Em abril de 2020, Halyson progrediu para o regime semiaberto, com benefícios externos, mas cumpriu todo o período dentro da unidade prisional por não ter condições de sair, nem estrutura familiar na cidade. Por isso, o contato com os parentes foi intensificado por meio de chamadas de vídeo com a mãe, a irmã e o filho, permitindo ao detento resgatar os vínculos afetivos.
Companheirismo
No Núcleo de Saúde do Presídio de Uberlândia, Halyson teve um companheiro de cela chamado Sebastião Lino. Ele não tem diagnósticos de transtornos mentais, mas um sério problema de coluna. O Lino, como é chamado pelos servidores da unidade, tornou-se “irmão” de Halyson e teve papel fundamental no tratamento e na melhora de seu colega.

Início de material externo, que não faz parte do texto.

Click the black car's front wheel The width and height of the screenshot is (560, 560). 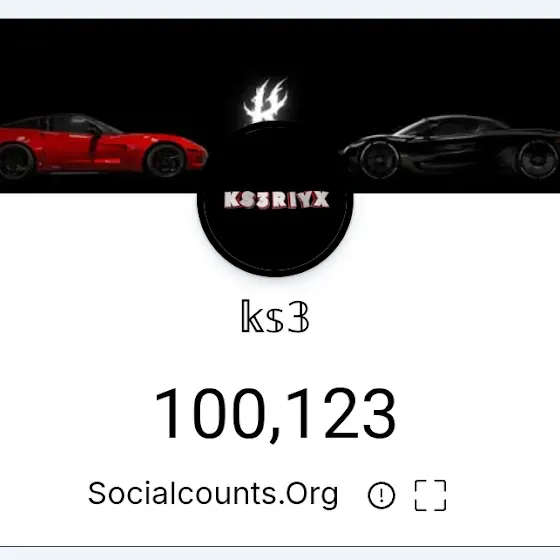pyautogui.click(x=379, y=160)
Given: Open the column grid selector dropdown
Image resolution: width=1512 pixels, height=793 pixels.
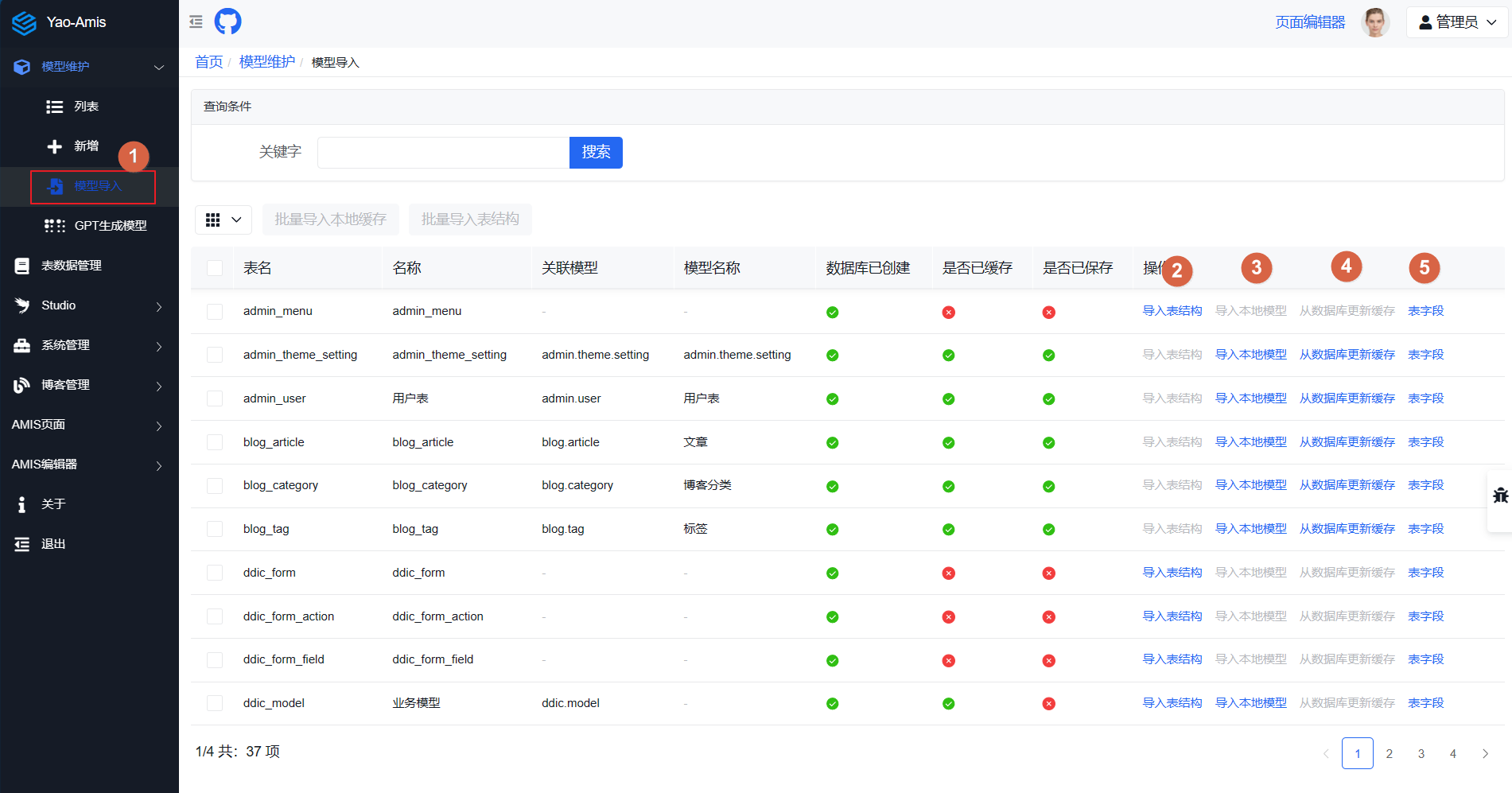Looking at the screenshot, I should tap(223, 220).
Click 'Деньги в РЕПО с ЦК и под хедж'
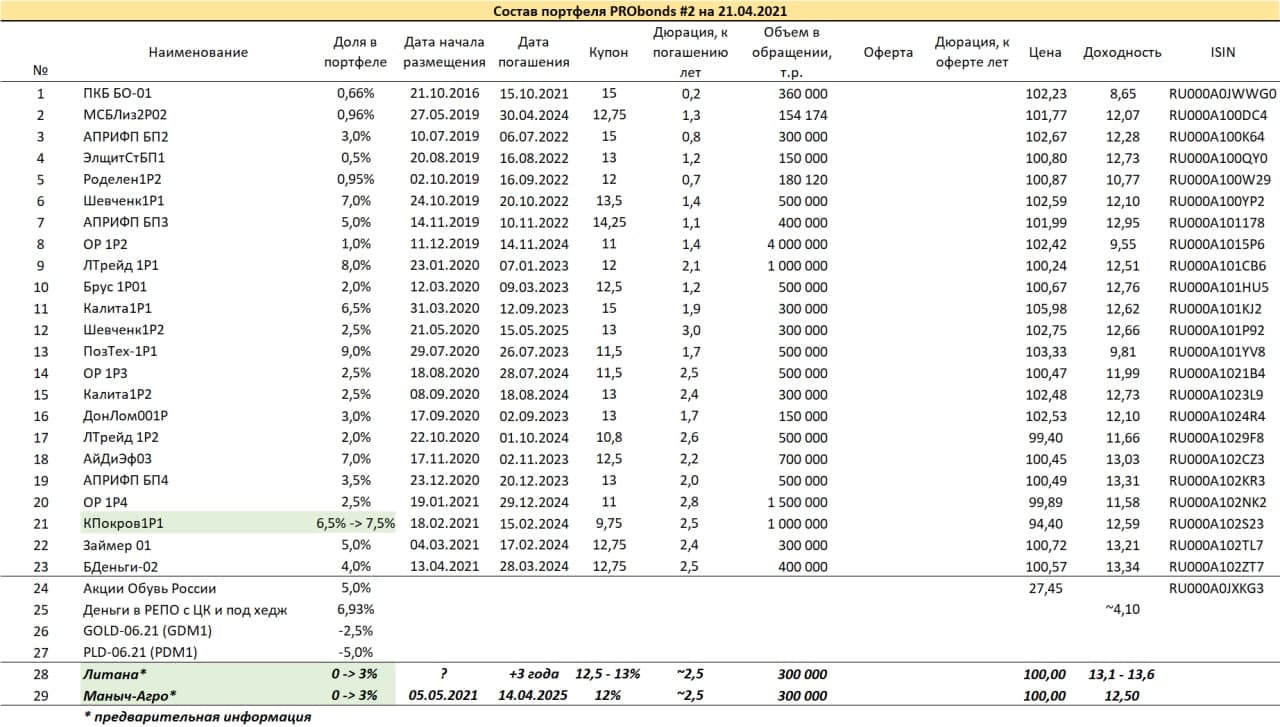This screenshot has height=727, width=1280. point(185,610)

“Sempre falei com ele sobre a importância de tomar corretamente os remédios e de parar de pensar no passado. Quando começava a bater com a cabeça contra a parede, eu conversava com ele e conseguia acalmá-lo. Aprendi com Halyson a ter paciência e a fazer origami”, relata Lino.

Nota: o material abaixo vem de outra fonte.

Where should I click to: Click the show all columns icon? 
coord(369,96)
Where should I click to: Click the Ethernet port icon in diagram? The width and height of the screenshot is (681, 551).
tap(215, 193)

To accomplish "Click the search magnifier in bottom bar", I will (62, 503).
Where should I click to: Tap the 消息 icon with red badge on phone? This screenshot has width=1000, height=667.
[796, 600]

Halyson aprendeu a fazer origami quando esteve preso na Penitenciária de Uberlândia. Após apresentar melhoras significativas na saúde mental, relembrou das técnicas da arte japonesa de dobradura de papel e passou a ensinar ao colega que se tornou um grande amigo, considerado, por ele, um irmão.
A assistente social Márcia Aurélia Caldeira tornou-se a “mãe mineira” de Halyson. A psicóloga era a avó, um dos policiais penais atuantes dentro do pavilhão carcerário era o pai. Essas relações de parentesco eram apenas uma forma de o paciente se sentir seguro e acolhido, pois ele sabia exatamente quem era quem, explica a assistente social.
Um dos maiores medos e vergonha de reencontrar a família era a falta de praticamente todos os dentes da arcada dentária superior. Quem resolveu o problema foi uma dentista da unidade, encomendando uma prótese total removível (PTR). Foi o suficiente para o restabelecimento de um largo sorriso e mais um estímulo para o retorno ao lar.
“Já tivemos diversos pacientes psiquiátricos aqui no presídio, mas este foi um caso especial. Conseguimos, graças ao apoio de muitos profissionais, ajudar e encaminhar o Halyson, com os devidos cuidados necessários, para junto de sua família. Temos mantido contato com ele por telefone”, conta a “mãe mineira”.